Le temps de retrouver Polydore, le sang de Chérophios aura coagulé. Or l’oracle avait parlé de lui faire boire les gouttes, ce qui pourrait amener les héros à chercher un moyen de les rendre à nouveau liquide. En réalité, l’important est de les faire absorber par le Crétois : qu’elles soient liquides ou non n’a aucune influence. De même, la quantité à administrer n’est pas précise : quarante gouttes représentent un minimum, mais s’il y en a un peu plus, ce n’est pas grave. Mais bien entendu, les personnages ignorent tout ceci…
Timeo Danaos et dona ferentes
Les héros vont donc devoir retrouver Polydore (ce qui peut les conduire à effectuer un long périple sur ses traces) et réussir à lui faire consommer un aliment ou une boisson contenant le sang de Chérophios.
À moins que leur première confrontation ait été particulièrement mémorable, Polydore ne se souviendra pas des personnages : il humilie ou affronte tant de gens sur son passage qu’il ne peut tous se les rappeler.
Lui faire absorber le sang de Chérophios devrait être assez aisé : orgueilleux comme il est, il acceptera volontiers de participer à un banquet donné en son honneur, par exemple.
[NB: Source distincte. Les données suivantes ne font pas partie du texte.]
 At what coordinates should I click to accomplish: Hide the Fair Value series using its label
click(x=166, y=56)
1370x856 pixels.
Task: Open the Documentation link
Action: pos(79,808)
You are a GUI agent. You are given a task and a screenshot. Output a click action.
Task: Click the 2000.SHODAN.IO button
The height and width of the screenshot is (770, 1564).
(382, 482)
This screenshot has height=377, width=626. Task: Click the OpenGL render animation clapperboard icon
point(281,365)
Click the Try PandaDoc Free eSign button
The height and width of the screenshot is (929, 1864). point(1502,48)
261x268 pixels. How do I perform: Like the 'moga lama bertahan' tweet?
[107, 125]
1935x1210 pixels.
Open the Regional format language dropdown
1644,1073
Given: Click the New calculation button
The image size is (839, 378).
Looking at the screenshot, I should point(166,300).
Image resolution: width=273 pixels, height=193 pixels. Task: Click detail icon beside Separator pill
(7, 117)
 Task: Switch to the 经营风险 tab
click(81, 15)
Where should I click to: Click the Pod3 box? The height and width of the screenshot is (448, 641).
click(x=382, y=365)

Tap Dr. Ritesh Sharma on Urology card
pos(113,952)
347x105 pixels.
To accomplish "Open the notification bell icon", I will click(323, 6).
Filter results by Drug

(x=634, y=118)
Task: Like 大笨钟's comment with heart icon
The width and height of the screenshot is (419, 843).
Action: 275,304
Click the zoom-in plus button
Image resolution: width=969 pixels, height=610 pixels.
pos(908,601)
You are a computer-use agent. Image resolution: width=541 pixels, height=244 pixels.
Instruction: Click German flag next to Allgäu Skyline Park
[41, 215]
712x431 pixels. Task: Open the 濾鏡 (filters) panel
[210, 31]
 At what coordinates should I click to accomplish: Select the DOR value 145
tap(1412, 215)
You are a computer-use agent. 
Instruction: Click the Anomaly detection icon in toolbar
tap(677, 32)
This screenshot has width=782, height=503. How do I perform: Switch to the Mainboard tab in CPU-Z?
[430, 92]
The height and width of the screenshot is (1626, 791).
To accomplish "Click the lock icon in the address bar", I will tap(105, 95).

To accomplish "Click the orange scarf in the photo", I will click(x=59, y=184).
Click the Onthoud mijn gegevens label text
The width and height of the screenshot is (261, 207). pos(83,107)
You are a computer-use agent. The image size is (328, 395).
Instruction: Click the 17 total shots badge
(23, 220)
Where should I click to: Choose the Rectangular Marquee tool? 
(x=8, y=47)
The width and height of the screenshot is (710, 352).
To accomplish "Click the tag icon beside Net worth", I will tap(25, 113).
Une fois les quarante gouttes avalées, il faudra attendre plusieurs heures (1D6+2 par exemple) avant qu’elles ne produisent leur effet, mais les héros l’ignorent et pourraient être trop pressés de se venger et croire que leurs manigances se sont avérées inefficaces.
Une fois que le sang de Chérophios aura agi, ses effets sur Polydore seront permanents (du moins, tant qu’un dieu ou autre créature puissante ne les annule pas, lui rétablissant cette fois une force et une résistance à la douleur normales). Les héros pourront donc à loisir profiter des nouvelles faiblesses de leur ennemi pour l’humilier, voire pour le tuer s’ils sont sanguinaires (dans ce dernier cas, il est probable qu’ils encourront le courroux du dieu ou de la créature puissante ayant conféré à son protégé Polydore l’invulnérabilité magique dont il jouissait avant que les personnages ne s’en mêlent).